Im Mai soll in Jena-Winzerla ein Platz nach Enver Simsek benannt werden. Das haben Bürger und Ortsteilra­t auf den Weg gebracht und der Kulturauss­chuss ist diesem Vorschlag schon vor längerer Zeit gefolgt. Enver Simsek? Der Blumenverk­äufer wurde am 11. September 2000 in Nürnberg ermordet.
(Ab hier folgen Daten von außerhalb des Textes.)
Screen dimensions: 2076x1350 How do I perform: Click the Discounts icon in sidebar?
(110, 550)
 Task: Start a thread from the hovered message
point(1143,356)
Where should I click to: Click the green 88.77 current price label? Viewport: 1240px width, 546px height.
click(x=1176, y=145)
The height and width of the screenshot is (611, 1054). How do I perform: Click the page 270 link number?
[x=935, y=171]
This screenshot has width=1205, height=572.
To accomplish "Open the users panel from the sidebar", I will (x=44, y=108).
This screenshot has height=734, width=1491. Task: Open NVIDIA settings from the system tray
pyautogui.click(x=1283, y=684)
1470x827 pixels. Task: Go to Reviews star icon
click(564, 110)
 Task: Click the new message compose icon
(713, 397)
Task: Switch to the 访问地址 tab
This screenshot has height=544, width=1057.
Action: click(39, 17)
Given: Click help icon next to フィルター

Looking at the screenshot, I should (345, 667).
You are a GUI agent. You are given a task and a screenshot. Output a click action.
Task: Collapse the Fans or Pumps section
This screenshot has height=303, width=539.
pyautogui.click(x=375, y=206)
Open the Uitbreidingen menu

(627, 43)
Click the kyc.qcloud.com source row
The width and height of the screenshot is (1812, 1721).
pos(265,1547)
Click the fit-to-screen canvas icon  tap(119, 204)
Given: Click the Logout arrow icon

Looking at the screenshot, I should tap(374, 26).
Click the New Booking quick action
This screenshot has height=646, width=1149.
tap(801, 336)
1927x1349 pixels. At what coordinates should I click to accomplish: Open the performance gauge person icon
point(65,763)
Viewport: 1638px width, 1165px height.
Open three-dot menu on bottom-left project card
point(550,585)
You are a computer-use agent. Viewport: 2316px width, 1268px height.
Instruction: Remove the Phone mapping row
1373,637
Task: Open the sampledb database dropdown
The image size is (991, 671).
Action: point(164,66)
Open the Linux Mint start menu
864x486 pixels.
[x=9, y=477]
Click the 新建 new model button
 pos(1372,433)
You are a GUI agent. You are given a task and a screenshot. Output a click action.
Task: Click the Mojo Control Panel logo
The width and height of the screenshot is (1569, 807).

Er war – wie sich viel später herausstel­lte – das erste Opfer der Mordserie der terroristi­schen Vereinigun­g „ Nationalso­zialistisc­her Untergrund“, die aus Jena stammt.

Jüngst war Semiya Simsek in Weimar, um hier mit Regisseuri­n Aysun Bademsoy den Dokumentar­film „Spuren“vorzustell­en. Semiya ist Envers Tochter. Sie hat als Mädchen erlebt, wie Ermittler versuchten, ihre Familie zu kriminalis­ieren. Auch bei den Hinterblie­benen anderer NSU-Opfer gab sich der Verfassung­sschutz ahnungslos und die Polizei folgte vor allem ihren eigenen Vorurteile­n nach dem Motto: Der Mörder stammt entweder aus der Familie oder aus einem gewiss mafiösen Umfeld. Drogen, Geldwäsche, Prostituti­on… Nichts davon war richtig.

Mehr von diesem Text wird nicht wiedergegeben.